WORK ORDER>
Give back, exactly and with nothing added, the lines that run from the one containing "This screenshot has width=1568, height=777." to the final line below.

"""

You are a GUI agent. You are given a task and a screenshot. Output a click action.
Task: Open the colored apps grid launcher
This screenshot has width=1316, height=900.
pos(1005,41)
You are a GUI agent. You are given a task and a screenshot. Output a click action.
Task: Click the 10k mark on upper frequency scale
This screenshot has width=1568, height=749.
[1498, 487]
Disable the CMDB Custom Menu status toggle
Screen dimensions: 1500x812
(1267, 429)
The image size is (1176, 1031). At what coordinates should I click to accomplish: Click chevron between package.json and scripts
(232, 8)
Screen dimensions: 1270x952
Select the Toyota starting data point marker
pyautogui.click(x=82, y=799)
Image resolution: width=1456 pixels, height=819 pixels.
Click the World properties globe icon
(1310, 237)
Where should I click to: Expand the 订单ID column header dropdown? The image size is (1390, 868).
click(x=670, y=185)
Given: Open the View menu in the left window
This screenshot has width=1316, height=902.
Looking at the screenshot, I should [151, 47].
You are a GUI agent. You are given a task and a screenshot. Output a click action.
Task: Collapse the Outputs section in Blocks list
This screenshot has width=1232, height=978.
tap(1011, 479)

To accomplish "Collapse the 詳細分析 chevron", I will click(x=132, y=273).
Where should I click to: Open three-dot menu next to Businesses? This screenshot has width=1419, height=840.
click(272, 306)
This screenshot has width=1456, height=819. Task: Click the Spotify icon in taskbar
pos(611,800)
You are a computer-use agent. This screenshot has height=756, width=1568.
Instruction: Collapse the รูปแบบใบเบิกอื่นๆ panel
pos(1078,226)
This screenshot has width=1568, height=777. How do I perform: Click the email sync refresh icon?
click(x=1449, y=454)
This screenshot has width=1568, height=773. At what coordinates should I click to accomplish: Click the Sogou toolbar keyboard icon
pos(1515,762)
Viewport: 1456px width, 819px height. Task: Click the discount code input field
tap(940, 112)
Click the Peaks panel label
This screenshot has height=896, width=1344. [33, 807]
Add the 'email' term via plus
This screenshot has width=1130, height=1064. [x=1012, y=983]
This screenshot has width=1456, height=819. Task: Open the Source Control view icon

"""

WRITTEN REPLY>
This screenshot has width=1568, height=777. How do I perform: Click the email sync refresh icon?
click(x=1449, y=454)
This screenshot has width=1568, height=773. At what coordinates should I click to accomplish: Click the Sogou toolbar keyboard icon
pos(1515,762)
Viewport: 1456px width, 819px height. Task: Click the discount code input field
tap(940, 112)
Click the Peaks panel label
This screenshot has height=896, width=1344. [33, 807]
Add the 'email' term via plus
This screenshot has width=1130, height=1064. [x=1012, y=983]
This screenshot has width=1456, height=819. Task: Open the Source Control view icon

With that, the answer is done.